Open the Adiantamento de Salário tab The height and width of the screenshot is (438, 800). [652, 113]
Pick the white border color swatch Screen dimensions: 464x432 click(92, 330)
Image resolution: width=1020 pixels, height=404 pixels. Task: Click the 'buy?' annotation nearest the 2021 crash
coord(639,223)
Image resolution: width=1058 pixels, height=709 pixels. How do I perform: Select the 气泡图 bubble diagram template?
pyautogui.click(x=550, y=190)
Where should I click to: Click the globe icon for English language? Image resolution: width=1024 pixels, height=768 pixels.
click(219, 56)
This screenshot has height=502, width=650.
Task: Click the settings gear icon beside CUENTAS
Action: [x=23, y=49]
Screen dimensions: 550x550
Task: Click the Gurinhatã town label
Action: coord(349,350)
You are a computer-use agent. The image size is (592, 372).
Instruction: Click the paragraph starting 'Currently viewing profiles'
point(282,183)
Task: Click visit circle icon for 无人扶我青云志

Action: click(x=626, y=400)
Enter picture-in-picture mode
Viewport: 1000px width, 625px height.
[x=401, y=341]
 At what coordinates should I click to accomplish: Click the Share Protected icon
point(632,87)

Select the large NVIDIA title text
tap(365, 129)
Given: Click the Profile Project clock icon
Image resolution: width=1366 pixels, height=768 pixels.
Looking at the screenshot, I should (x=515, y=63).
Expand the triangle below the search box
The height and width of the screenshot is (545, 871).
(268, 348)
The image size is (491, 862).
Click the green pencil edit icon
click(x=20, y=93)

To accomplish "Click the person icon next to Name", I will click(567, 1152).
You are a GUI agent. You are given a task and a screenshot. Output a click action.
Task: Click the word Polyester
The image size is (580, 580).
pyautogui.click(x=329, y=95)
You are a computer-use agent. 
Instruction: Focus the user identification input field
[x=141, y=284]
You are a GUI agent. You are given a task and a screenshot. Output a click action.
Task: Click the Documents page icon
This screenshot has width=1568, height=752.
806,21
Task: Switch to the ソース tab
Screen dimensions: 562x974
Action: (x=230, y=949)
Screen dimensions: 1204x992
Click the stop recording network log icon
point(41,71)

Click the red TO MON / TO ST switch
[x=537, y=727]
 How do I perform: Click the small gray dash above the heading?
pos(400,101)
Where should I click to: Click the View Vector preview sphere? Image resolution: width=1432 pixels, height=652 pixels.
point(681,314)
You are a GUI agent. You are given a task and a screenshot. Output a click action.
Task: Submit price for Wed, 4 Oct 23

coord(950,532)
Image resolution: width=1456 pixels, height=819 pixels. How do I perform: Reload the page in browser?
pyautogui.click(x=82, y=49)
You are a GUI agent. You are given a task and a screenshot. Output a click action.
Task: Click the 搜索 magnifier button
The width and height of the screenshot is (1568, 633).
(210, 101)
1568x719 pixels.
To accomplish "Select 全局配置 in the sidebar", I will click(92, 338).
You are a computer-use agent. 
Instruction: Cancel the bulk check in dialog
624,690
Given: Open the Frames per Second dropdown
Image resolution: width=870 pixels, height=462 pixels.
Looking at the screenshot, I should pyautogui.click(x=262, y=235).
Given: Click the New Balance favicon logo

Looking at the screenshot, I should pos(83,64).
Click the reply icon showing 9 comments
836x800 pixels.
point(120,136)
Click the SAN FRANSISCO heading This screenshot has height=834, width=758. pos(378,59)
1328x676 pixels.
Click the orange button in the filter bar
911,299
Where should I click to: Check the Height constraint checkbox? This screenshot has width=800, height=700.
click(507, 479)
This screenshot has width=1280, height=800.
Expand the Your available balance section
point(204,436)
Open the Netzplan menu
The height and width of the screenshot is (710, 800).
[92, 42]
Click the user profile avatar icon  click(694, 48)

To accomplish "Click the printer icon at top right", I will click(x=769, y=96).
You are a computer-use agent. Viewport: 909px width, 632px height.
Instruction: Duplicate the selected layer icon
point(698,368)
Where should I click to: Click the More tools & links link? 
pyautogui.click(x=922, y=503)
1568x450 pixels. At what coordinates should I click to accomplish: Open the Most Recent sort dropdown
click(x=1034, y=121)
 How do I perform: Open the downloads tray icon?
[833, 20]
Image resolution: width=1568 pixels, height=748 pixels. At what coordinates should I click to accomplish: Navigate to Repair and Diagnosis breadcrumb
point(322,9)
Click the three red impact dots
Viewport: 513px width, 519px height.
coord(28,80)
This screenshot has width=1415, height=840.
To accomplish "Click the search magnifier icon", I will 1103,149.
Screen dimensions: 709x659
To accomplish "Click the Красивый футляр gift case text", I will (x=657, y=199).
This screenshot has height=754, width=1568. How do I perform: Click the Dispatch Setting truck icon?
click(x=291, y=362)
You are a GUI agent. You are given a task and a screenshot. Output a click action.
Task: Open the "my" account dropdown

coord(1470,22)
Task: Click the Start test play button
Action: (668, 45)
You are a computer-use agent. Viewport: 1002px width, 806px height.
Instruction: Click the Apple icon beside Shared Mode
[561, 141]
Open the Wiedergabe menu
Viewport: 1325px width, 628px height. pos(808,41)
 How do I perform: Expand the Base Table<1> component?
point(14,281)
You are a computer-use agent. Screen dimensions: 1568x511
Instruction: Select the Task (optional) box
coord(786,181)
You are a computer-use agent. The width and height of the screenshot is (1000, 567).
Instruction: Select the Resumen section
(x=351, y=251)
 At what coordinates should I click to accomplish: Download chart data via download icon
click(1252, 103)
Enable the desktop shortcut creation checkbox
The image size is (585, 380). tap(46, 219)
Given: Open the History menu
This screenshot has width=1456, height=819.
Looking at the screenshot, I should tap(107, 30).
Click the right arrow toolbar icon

## Problem statement
The data above should be reproduced in full, word for word.

## The answer
Open the Adiantamento de Salário tab The height and width of the screenshot is (438, 800). [652, 113]
Pick the white border color swatch Screen dimensions: 464x432 click(92, 330)
Image resolution: width=1020 pixels, height=404 pixels. Task: Click the 'buy?' annotation nearest the 2021 crash
coord(639,223)
Image resolution: width=1058 pixels, height=709 pixels. How do I perform: Select the 气泡图 bubble diagram template?
pyautogui.click(x=550, y=190)
Where should I click to: Click the globe icon for English language? Image resolution: width=1024 pixels, height=768 pixels.
click(219, 56)
This screenshot has height=502, width=650.
Task: Click the settings gear icon beside CUENTAS
Action: [x=23, y=49]
Screen dimensions: 550x550
Task: Click the Gurinhatã town label
Action: coord(349,350)
You are a computer-use agent. The image size is (592, 372).
Instruction: Click the paragraph starting 'Currently viewing profiles'
point(282,183)
Task: Click visit circle icon for 无人扶我青云志

Action: click(x=626, y=400)
Enter picture-in-picture mode
Viewport: 1000px width, 625px height.
[x=401, y=341]
 At what coordinates should I click to accomplish: Click the Share Protected icon
point(632,87)

Select the large NVIDIA title text
tap(365, 129)
Given: Click the Profile Project clock icon
Image resolution: width=1366 pixels, height=768 pixels.
Looking at the screenshot, I should (x=515, y=63).
Expand the triangle below the search box
The height and width of the screenshot is (545, 871).
(268, 348)
The image size is (491, 862).
Click the green pencil edit icon
click(x=20, y=93)

To accomplish "Click the person icon next to Name", I will click(567, 1152).
You are a GUI agent. You are given a task and a screenshot. Output a click action.
Task: Click the word Polyester
The image size is (580, 580).
pyautogui.click(x=329, y=95)
You are a computer-use agent. 
Instruction: Focus the user identification input field
[x=141, y=284]
You are a GUI agent. You are given a task and a screenshot. Output a click action.
Task: Click the Documents page icon
This screenshot has width=1568, height=752.
806,21
Task: Switch to the ソース tab
Screen dimensions: 562x974
Action: (x=230, y=949)
Screen dimensions: 1204x992
Click the stop recording network log icon
point(41,71)

Click the red TO MON / TO ST switch
[x=537, y=727]
 How do I perform: Click the small gray dash above the heading?
pos(400,101)
Where should I click to: Click the View Vector preview sphere? Image resolution: width=1432 pixels, height=652 pixels.
point(681,314)
You are a GUI agent. You are given a task and a screenshot. Output a click action.
Task: Submit price for Wed, 4 Oct 23

coord(950,532)
Image resolution: width=1456 pixels, height=819 pixels. How do I perform: Reload the page in browser?
pyautogui.click(x=82, y=49)
You are a GUI agent. You are given a task and a screenshot. Output a click action.
Task: Click the 搜索 magnifier button
The width and height of the screenshot is (1568, 633).
(210, 101)
1568x719 pixels.
To accomplish "Select 全局配置 in the sidebar", I will click(92, 338).
You are a computer-use agent. 
Instruction: Cancel the bulk check in dialog
624,690
Given: Open the Frames per Second dropdown
Image resolution: width=870 pixels, height=462 pixels.
Looking at the screenshot, I should pyautogui.click(x=262, y=235).
Given: Click the New Balance favicon logo

Looking at the screenshot, I should pos(83,64).
Click the reply icon showing 9 comments
836x800 pixels.
point(120,136)
Click the SAN FRANSISCO heading This screenshot has height=834, width=758. pos(378,59)
1328x676 pixels.
Click the orange button in the filter bar
911,299
Where should I click to: Check the Height constraint checkbox? This screenshot has width=800, height=700.
click(507, 479)
This screenshot has width=1280, height=800.
Expand the Your available balance section
point(204,436)
Open the Netzplan menu
The height and width of the screenshot is (710, 800).
[92, 42]
Click the user profile avatar icon  click(694, 48)

To accomplish "Click the printer icon at top right", I will click(x=769, y=96).
You are a computer-use agent. Viewport: 909px width, 632px height.
Instruction: Duplicate the selected layer icon
point(698,368)
Where should I click to: Click the More tools & links link? 
pyautogui.click(x=922, y=503)
1568x450 pixels. At what coordinates should I click to accomplish: Open the Most Recent sort dropdown
click(x=1034, y=121)
 How do I perform: Open the downloads tray icon?
[833, 20]
Image resolution: width=1568 pixels, height=748 pixels. At what coordinates should I click to accomplish: Navigate to Repair and Diagnosis breadcrumb
point(322,9)
Click the three red impact dots
Viewport: 513px width, 519px height.
coord(28,80)
This screenshot has width=1415, height=840.
To accomplish "Click the search magnifier icon", I will 1103,149.
Screen dimensions: 709x659
To accomplish "Click the Красивый футляр gift case text", I will (x=657, y=199).
This screenshot has height=754, width=1568. How do I perform: Click the Dispatch Setting truck icon?
click(x=291, y=362)
You are a GUI agent. You are given a task and a screenshot. Output a click action.
Task: Open the "my" account dropdown

coord(1470,22)
Task: Click the Start test play button
Action: (668, 45)
You are a computer-use agent. Viewport: 1002px width, 806px height.
Instruction: Click the Apple icon beside Shared Mode
[561, 141]
Open the Wiedergabe menu
Viewport: 1325px width, 628px height. pos(808,41)
 How do I perform: Expand the Base Table<1> component?
point(14,281)
You are a computer-use agent. Screen dimensions: 1568x511
Instruction: Select the Task (optional) box
coord(786,181)
You are a computer-use agent. The width and height of the screenshot is (1000, 567).
Instruction: Select the Resumen section
(x=351, y=251)
 At what coordinates should I click to accomplish: Download chart data via download icon
click(1252, 103)
Enable the desktop shortcut creation checkbox
The image size is (585, 380). tap(46, 219)
Given: Open the History menu
This screenshot has width=1456, height=819.
Looking at the screenshot, I should tap(107, 30).
Click the right arrow toolbar icon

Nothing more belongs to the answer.